*** Opening GIVEN DATA ***

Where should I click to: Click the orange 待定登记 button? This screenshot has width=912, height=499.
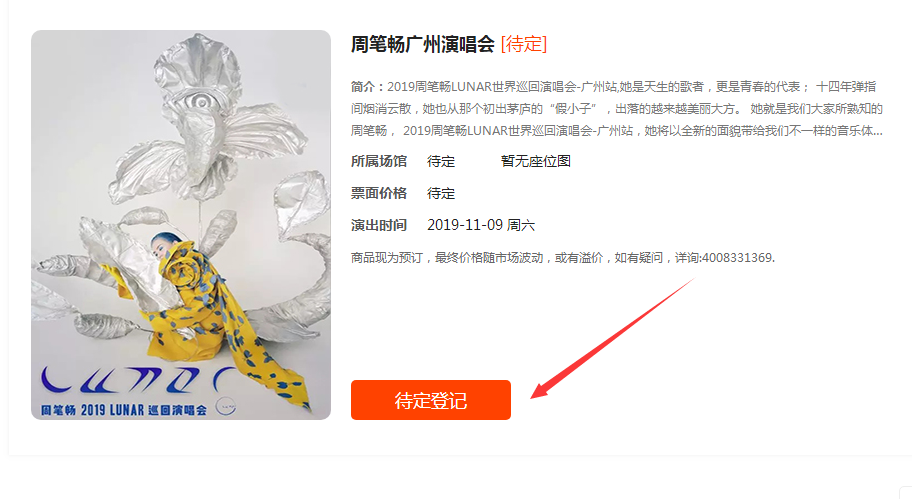[x=430, y=400]
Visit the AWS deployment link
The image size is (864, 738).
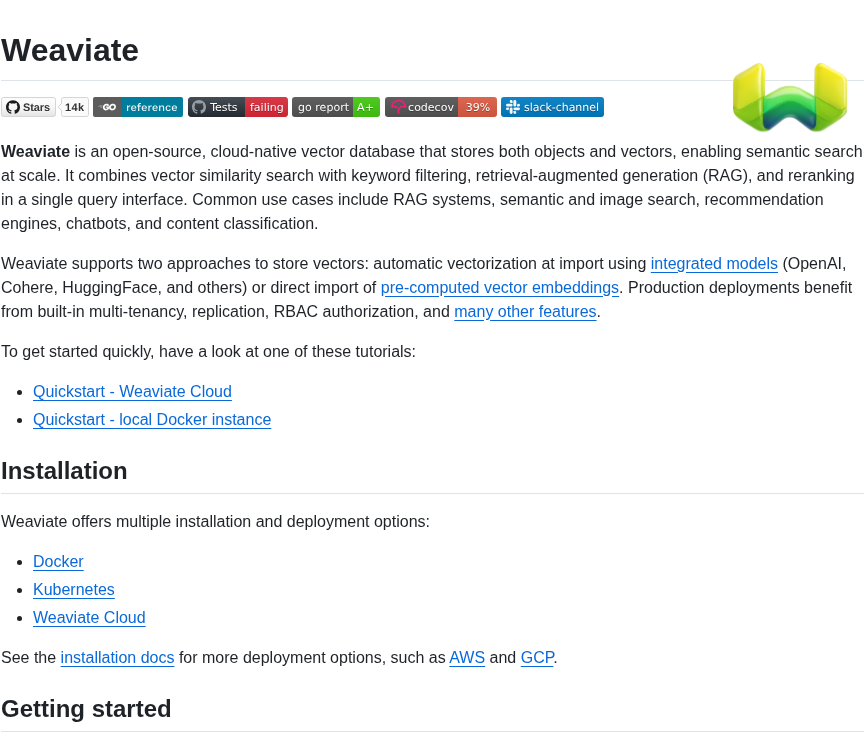tap(467, 658)
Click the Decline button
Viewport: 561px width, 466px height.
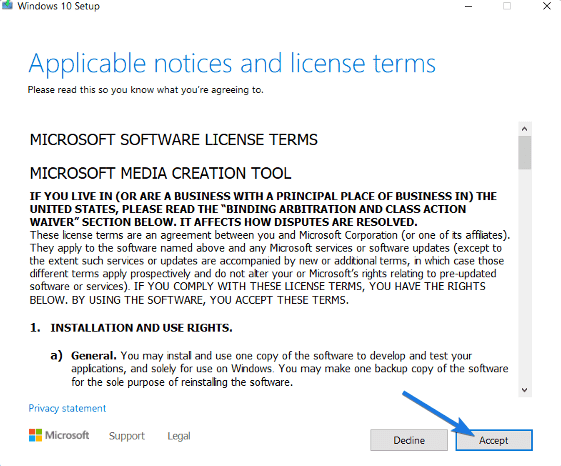pyautogui.click(x=409, y=440)
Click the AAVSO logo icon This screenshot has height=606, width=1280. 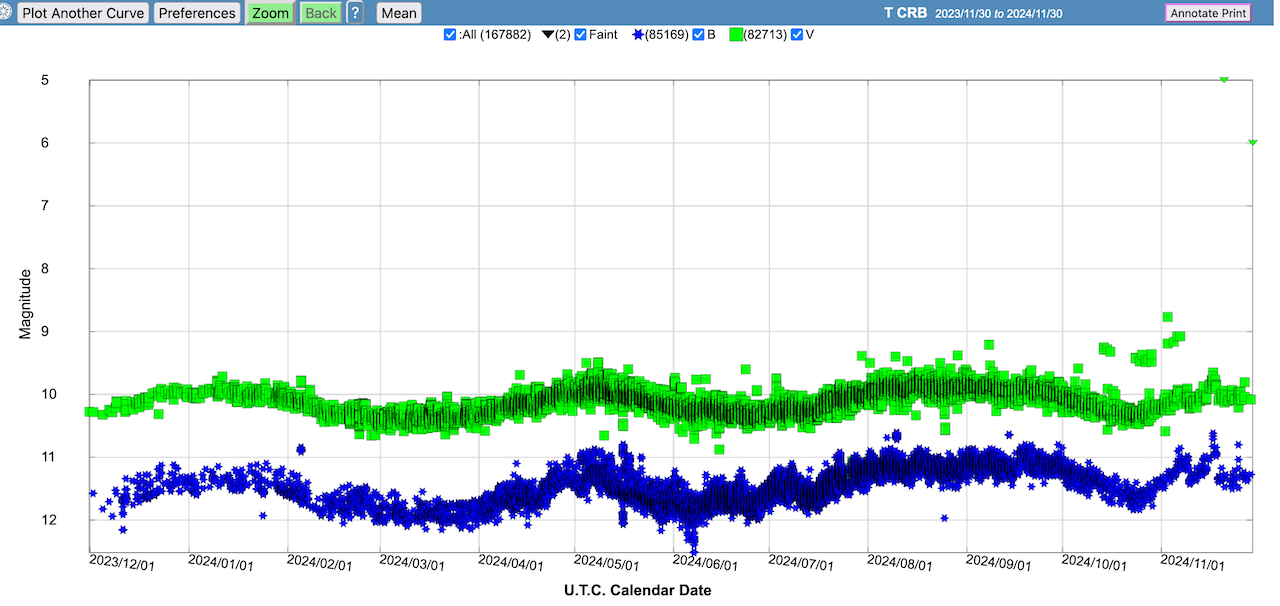point(6,13)
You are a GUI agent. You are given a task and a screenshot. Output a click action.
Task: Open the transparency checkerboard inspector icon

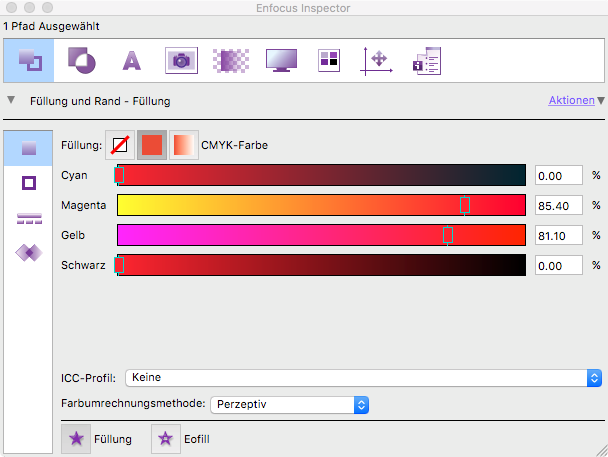click(231, 60)
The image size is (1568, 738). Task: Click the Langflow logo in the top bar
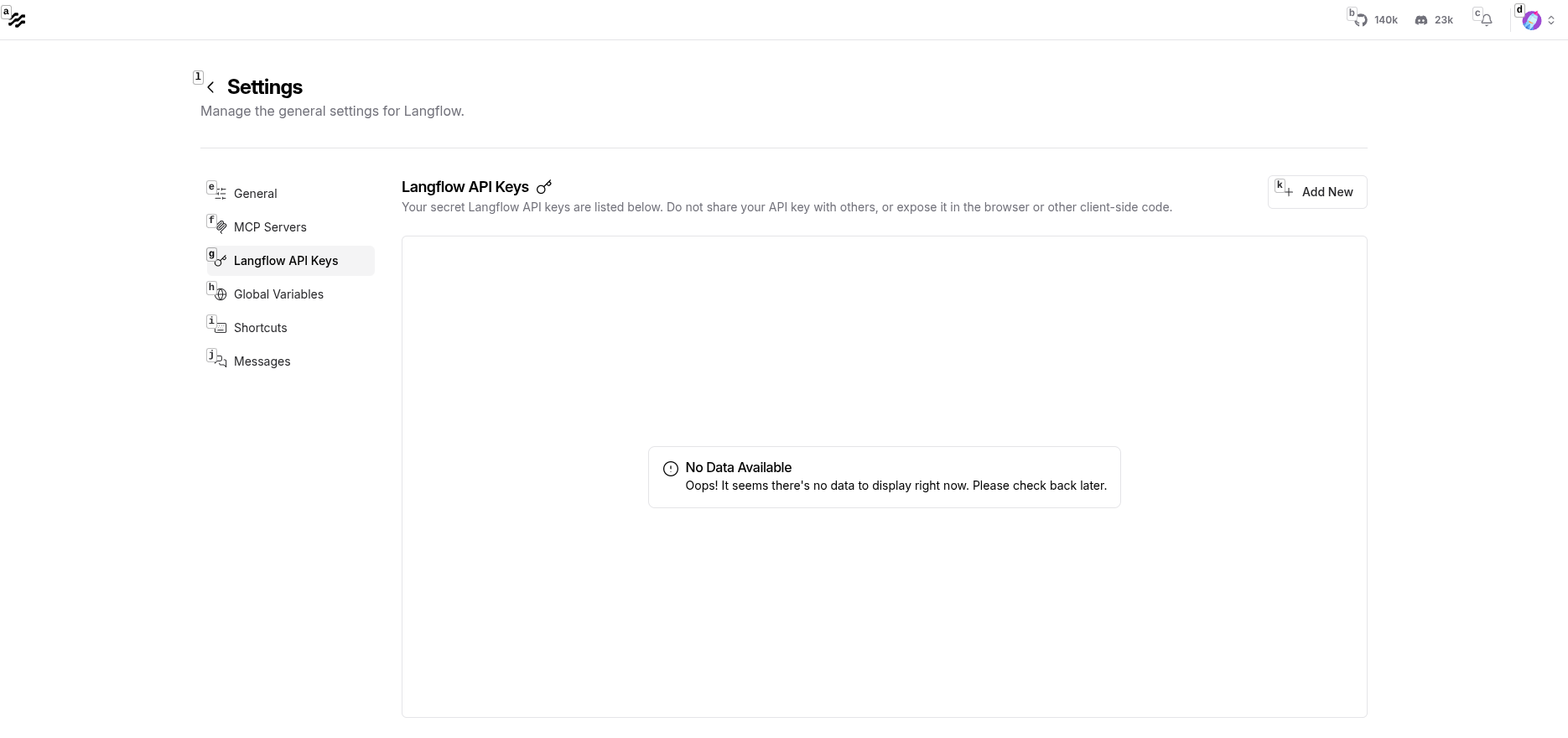tap(17, 18)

*** Closing GIVEN DATA ***

Begin at the first line of the records and please reproduce every line exactly through the one containing "Click the Decline button", leaving all pictures out.

### RESULT OF THE TASK
Where should I click to: Click the orange 待定登记 button? This screenshot has width=912, height=499.
[x=430, y=400]
Visit the AWS deployment link
The image size is (864, 738).
tap(467, 658)
Click the Decline button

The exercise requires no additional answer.